What about the people in between the two groups described by Charles Murray?

He kept saying they were too new and bourgeois. … Everything I had was bourgeois as hell. Even my fountain pen was bourgeois. He borrowed it off me all the time, but it was bourgeois anyway.

The Catcher in the Rye

Without the middle class, Marx had nothing to write about (“the ruling ideas of each age have ever been the ideas of its ruling class”). Nor Sartre, nor Freud. We are the middle class and we loathe the middle class (–may the name of the middle class be praised!). Setting aside the benefits of medicine, education, democracy, and Big League Chew, I begin my missive.

Hollywood, Twitter, Ikea – these are not the real problems. If there is any scruple we may have with the middle class, it cannot be in its fetishes and neuroses. No, we must discard the criticisms of anyone who even attempts irony. The problem with the middle class is that it is a way to vacate responsibility and replace imagination with atomized self-sufficiency.

I repeat myself: an indictment of a particular group – say, the American middle earners – would be easy and snarky, so we are moving to the idea of middle class itself. You see, where there is neither want nor plenty, there is no vice. Where there is neither suffering nor surplus, there is no responsibility. This is the problem.

Has America a middle class? Last week’s symposium focused on class rift, from an objective and statistical analysis by Charles Murray. However, we must credit the Marxists with some insight: class must realize itself in class consciousness. The middle class is then alive and well, for a full 80% of us think we are it.

There are of course plenty of rich people who identify as middle class, but as long as they identify as such, they will tend to think that their leisure (and money) is their own. The aristocrats of old may have been prideful in believing their fortunes and their status were due, but they could never account for it of their own labors. So the upper layer of society has always invented its devices for connecting money to munificence, even if it is self-justifying – the right and responsibility to rule, to school, to protect, to guard the faith. In contrast, the middle class may have plenty of cash, but it has not wealth.

We are middle class, then, if we think we owe nothing to anyone, and to God in particular. Forget charities and volunteer work – I’m talking about an ethos. We are bourgeois if we believe our money does not make a difference in us, because we create ourselves.
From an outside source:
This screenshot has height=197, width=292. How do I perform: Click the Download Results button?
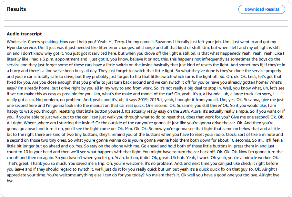262,9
Heed, then, the words of Fr. Robert Farrar Capon: “Strive to be either very rich or very poor – or both.” Let us live wealth with regality. Let our meager apartments be filled with joy. And may the need for imagination resuscitate the crass stuff we’ve consumed … from Ikea.

3 Comments

  • March 14, 2012

    Ryan

    Ditto.

  • March 20, 2012

    Ryan

    The comment to which I was responding has since been deleted, so now it appears that I have expressed agreement with the post. For the record, I did no such thing.

  • March 21, 2012

    Brian Brown

    Moderators’ notification: there are plenty of websites where you can go and spew venom at people you don’t know without any repercussions. This is not one of them. We appreciate all kinds of feedback, but keep it civil or your comments will be removed.